(segue) Per la festa del Patto Lateranense
(12 dicembre 1930)
[Inizio scritto]
Devo tuttavia convenire col
camerata Garibaldi che, in questo atteggiamento di Imbriani, si vede
il polemista, l'uomo che, non amando quel governo, prendeva pretesto
anche da quella legge, per votargli contro. Ma vediamo quale fu
l'atteggiamento di Crispi. Credo che nessuno in questa Camera e
nemmeno fuori di questa Camera, possa dubitare del patriottismo di
Francesco Crispi. Né si può pensare che Francesco
Crispi avesse delle simpatie clericali. Credo di non dire nulla di
straordinario se aggiungo che Francesco Crispi appartenne alla
massoneria.
Udite, l'uomo in imbarazzo,
Francesco Crispi!
«Certo, o signori, il 20
Settembre è stato sempre festeggiato dal popolo, ed una
prescrizione, un ordine a festeggiarlo, non sarebbero necessari.
Parrebbe che noi volessimo imporre quello che è nella
coscienza di tutti. Nulla di meno, una volta che la legge fu portata
alla Camera, il rifiuto alla medesima sarebbe una offesa alla
coscienza nazionale. Vogliate, on. Deputati, rientrare nelle vostre
coscienze e comprendere quale triste impressione produrrebbe in
Italia e all'estero la notizia che voi avete respinta la legge!»
E Crispi aveva perfettamente
ragione! Evidentemente avrebbe preferito che non se ne fosse fatto
nulla; ma dal momento che la legge era avanti alla Camera, la legge
doveva essere approvata, perché altrimenti si sarebbe potuto
pensare che dopo 25 anni noi non fossimo ancora sicuri di rimanere in
Roma e di avere soprattutto la volontà di rimanere a Roma.

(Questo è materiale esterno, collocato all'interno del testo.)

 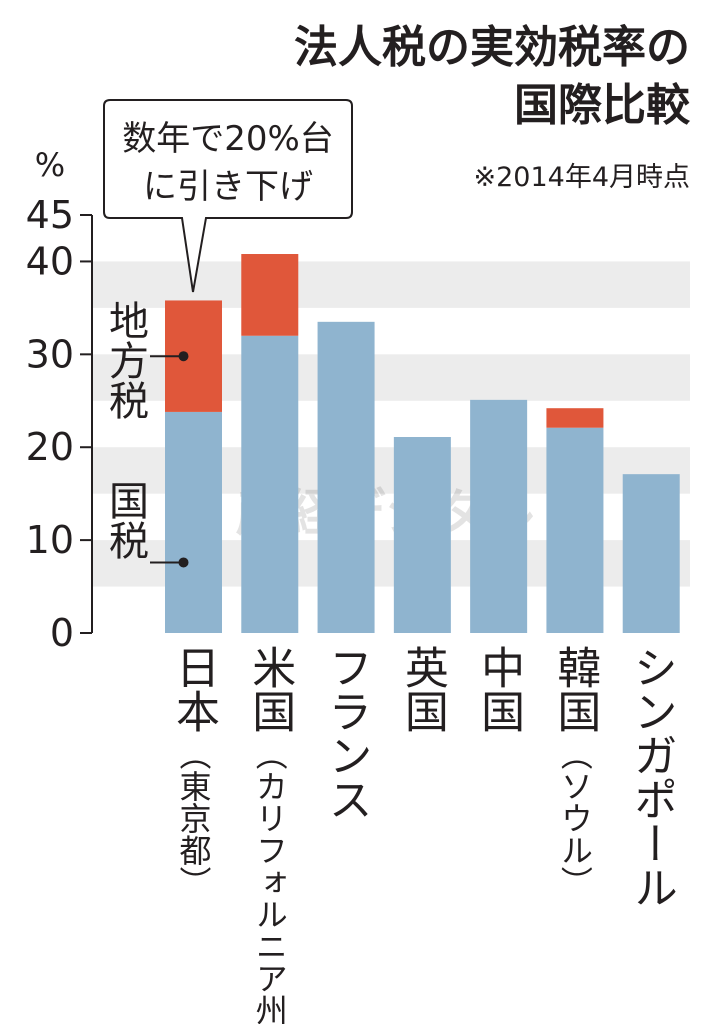 What do you see at coordinates (125, 520) in the screenshot?
I see `legend-label: 国税` at bounding box center [125, 520].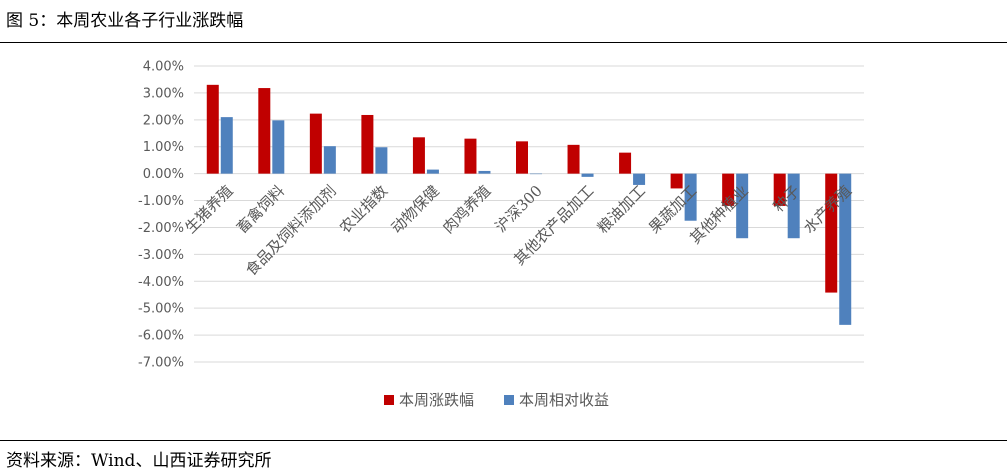  Describe the element at coordinates (139, 461) in the screenshot. I see `source-note: 资料来源：Wind、山西证券研究所` at that location.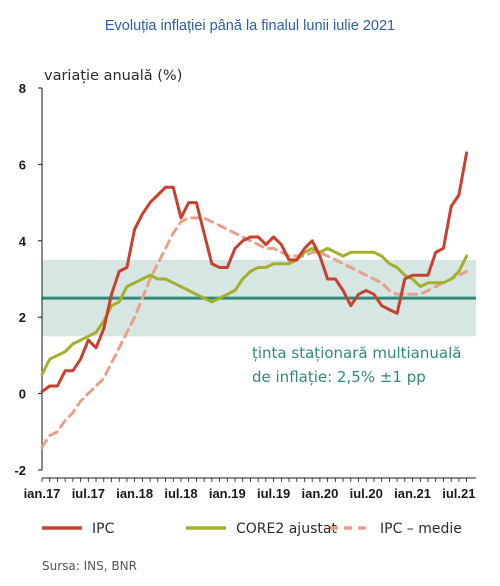 The width and height of the screenshot is (500, 586). What do you see at coordinates (356, 353) in the screenshot?
I see `target-annotation-line1: ținta staționară multianuală` at bounding box center [356, 353].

Si fece l'appello nominale, i
votanti erano 278, i «sì», cioè per la
festa, furono 249; i contrari 26. Si fece poi lo scrutinio segreto: i
favorevoli diminuirono, aumentarono i contrari: 204 favorevoli, 62
contrari. Ma ben più importante fu la discussione al Senato,
perché al Senato parlarono uomini come Gaetano Negri, Giosuè
Carducci, Gaspare Finali, Lampertico, Gabba e Crispi.